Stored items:
#####
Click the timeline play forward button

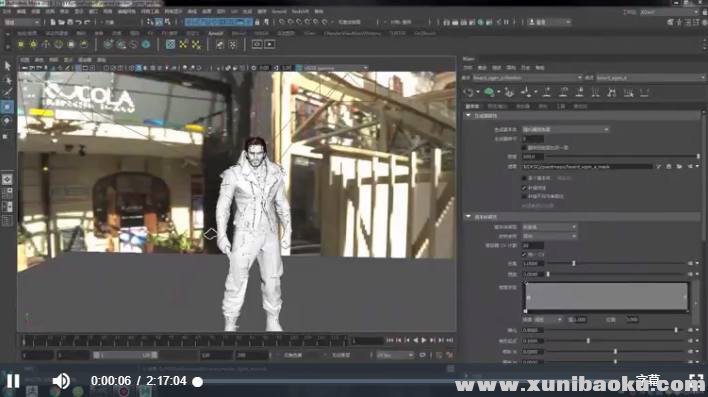click(424, 340)
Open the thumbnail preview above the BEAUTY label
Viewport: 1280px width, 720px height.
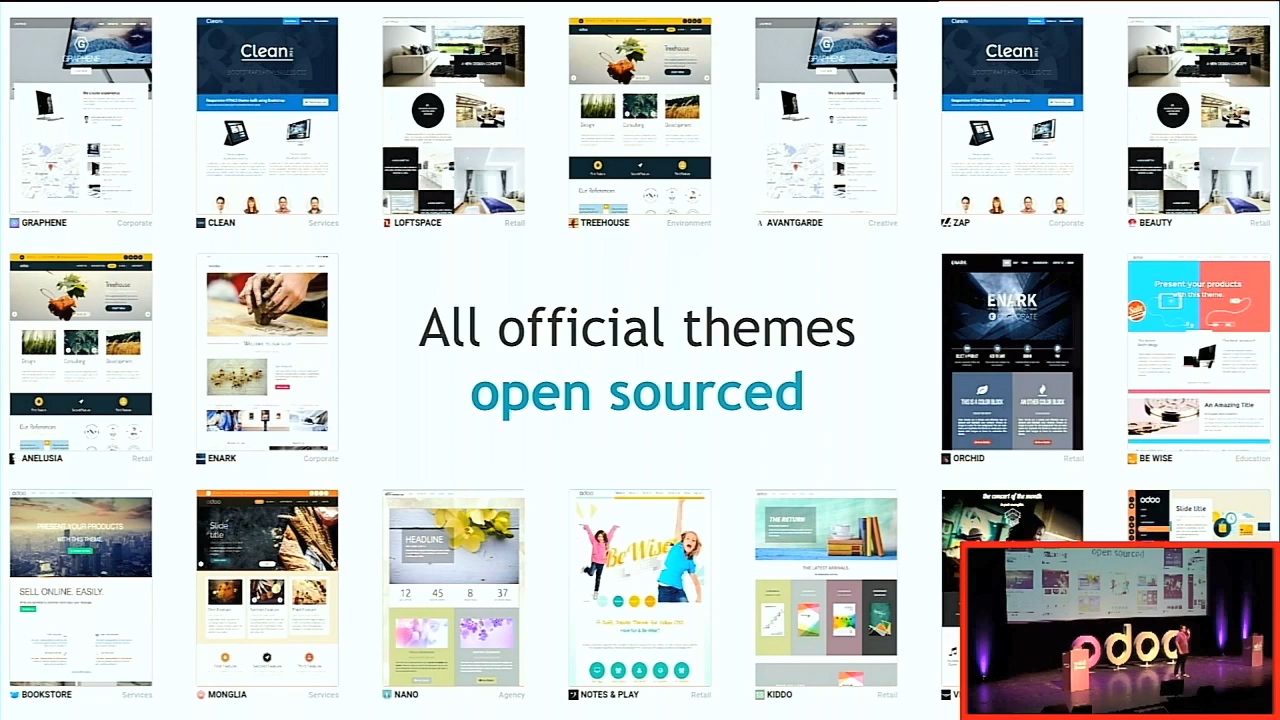(x=1198, y=116)
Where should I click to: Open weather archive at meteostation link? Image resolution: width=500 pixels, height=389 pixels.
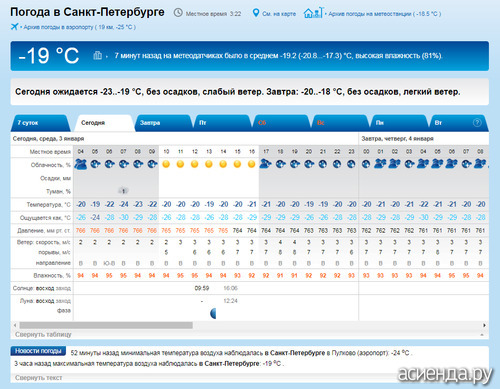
#####
HOW TO COMPLETE THIS TASK:
Write each line exactly as it appears, from the line that holds "Viewport: 1280px width, 720px height." through the closing line of the data above, and leave every picture out.

RESULT OF THE EXERCISE:
Viewport: 1280px width, 720px height.
(x=1198, y=116)
Where should I click to: Open weather archive at meteostation link? Image resolution: width=500 pixels, height=389 pixels.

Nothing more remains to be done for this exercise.